= Beginning of Section =

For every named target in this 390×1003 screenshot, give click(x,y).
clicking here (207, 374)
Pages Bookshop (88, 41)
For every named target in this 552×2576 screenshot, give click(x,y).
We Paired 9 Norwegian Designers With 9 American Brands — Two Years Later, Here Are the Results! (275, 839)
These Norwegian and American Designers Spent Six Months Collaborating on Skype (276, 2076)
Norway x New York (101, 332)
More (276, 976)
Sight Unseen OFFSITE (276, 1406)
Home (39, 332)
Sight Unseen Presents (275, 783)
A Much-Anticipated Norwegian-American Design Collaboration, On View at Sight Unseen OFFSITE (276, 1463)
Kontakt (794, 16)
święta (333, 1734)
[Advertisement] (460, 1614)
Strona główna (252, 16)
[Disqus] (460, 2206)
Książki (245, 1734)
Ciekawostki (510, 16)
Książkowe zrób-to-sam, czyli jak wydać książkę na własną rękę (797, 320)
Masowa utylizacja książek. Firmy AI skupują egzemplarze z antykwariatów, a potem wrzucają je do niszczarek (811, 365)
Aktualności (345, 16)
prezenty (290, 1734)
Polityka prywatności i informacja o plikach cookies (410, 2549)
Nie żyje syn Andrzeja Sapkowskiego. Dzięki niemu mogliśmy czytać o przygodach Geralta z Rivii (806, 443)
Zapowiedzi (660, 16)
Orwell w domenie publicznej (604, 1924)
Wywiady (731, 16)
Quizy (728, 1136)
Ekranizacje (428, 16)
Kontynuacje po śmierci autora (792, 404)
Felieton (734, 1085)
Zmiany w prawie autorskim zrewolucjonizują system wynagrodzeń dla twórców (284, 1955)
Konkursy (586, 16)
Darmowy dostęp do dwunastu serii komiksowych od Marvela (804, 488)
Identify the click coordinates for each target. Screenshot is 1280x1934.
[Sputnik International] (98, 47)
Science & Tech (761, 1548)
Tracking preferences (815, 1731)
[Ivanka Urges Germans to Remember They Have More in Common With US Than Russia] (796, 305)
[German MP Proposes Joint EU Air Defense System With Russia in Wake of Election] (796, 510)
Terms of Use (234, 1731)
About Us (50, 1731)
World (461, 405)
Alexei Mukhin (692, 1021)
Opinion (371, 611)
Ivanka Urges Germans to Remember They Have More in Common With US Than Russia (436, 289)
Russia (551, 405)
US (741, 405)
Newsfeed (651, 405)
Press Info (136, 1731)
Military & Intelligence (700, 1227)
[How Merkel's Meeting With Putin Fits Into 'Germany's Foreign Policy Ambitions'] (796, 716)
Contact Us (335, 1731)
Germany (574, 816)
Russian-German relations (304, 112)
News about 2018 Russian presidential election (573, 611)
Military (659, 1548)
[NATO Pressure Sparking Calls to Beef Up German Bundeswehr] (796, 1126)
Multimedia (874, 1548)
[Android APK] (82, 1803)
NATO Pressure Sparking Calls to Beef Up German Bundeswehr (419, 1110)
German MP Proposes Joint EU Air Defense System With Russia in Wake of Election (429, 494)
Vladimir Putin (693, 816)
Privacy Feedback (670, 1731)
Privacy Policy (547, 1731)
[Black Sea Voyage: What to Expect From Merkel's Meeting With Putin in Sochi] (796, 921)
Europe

= End of Section =

### [To do]
With no alteration of any kind, give the data again in full.

### [Exercise result]
For every named target in this 390×1003 screenshot, give click(x,y).
clicking here (207, 374)
Pages Bookshop (88, 41)
For every named target in this 552×2576 screenshot, give click(x,y).
We Paired 9 Norwegian Designers With 9 American Brands — Two Years Later, Here Are the Results! (275, 839)
These Norwegian and American Designers Spent Six Months Collaborating on Skype (276, 2076)
Norway x New York (101, 332)
More (276, 976)
Sight Unseen OFFSITE (276, 1406)
Home (39, 332)
Sight Unseen Presents (275, 783)
A Much-Anticipated Norwegian-American Design Collaboration, On View at Sight Unseen OFFSITE (276, 1463)
Kontakt (794, 16)
święta (333, 1734)
[Advertisement] (460, 1614)
Strona główna (252, 16)
[Disqus] (460, 2206)
Książki (245, 1734)
Ciekawostki (510, 16)
Książkowe zrób-to-sam, czyli jak wydać książkę na własną rękę (797, 320)
Masowa utylizacja książek. Firmy AI skupują egzemplarze z antykwariatów, a potem wrzucają je do niszczarek (811, 365)
Aktualności (345, 16)
prezenty (290, 1734)
Polityka prywatności i informacja o plikach cookies (410, 2549)
Nie żyje syn Andrzeja Sapkowskiego. Dzięki niemu mogliśmy czytać o przygodach Geralta z Rivii (806, 443)
Zapowiedzi (660, 16)
Orwell w domenie publicznej (604, 1924)
Wywiady (731, 16)
Quizy (728, 1136)
Ekranizacje (428, 16)
Kontynuacje po śmierci autora (792, 404)
Felieton (734, 1085)
Zmiany w prawie autorskim zrewolucjonizują system wynagrodzeń dla twórców (284, 1955)
Konkursy (586, 16)
Darmowy dostęp do dwunastu serii komiksowych od Marvela (804, 488)
Identify the click coordinates for each target. Screenshot is 1280x1934.
[Sputnik International] (98, 47)
Science & Tech (761, 1548)
Tracking preferences (815, 1731)
[Ivanka Urges Germans to Remember They Have More in Common With US Than Russia] (796, 305)
[German MP Proposes Joint EU Air Defense System With Russia in Wake of Election] (796, 510)
Terms of Use (234, 1731)
About Us (50, 1731)
World (461, 405)
Alexei Mukhin (692, 1021)
Opinion (371, 611)
Ivanka Urges Germans to Remember They Have More in Common With US Than Russia (436, 289)
Russia (551, 405)
US (741, 405)
Newsfeed (651, 405)
Press Info (136, 1731)
Military & Intelligence (700, 1227)
[How Merkel's Meeting With Putin Fits Into 'Germany's Foreign Policy Ambitions'] (796, 716)
Contact Us (335, 1731)
Germany (574, 816)
Russian-German relations (304, 112)
News about 2018 Russian presidential election (573, 611)
Military (659, 1548)
[NATO Pressure Sparking Calls to Beef Up German Bundeswehr] (796, 1126)
Multimedia (874, 1548)
[Android APK] (82, 1803)
NATO Pressure Sparking Calls to Beef Up German Bundeswehr (419, 1110)
German MP Proposes Joint EU Air Defense System With Russia in Wake of Election (429, 494)
Vladimir Putin (693, 816)
Privacy Feedback (670, 1731)
Privacy Policy (547, 1731)
[Black Sea Voyage: What to Expect From Merkel's Meeting With Putin in Sochi] (796, 921)
Europe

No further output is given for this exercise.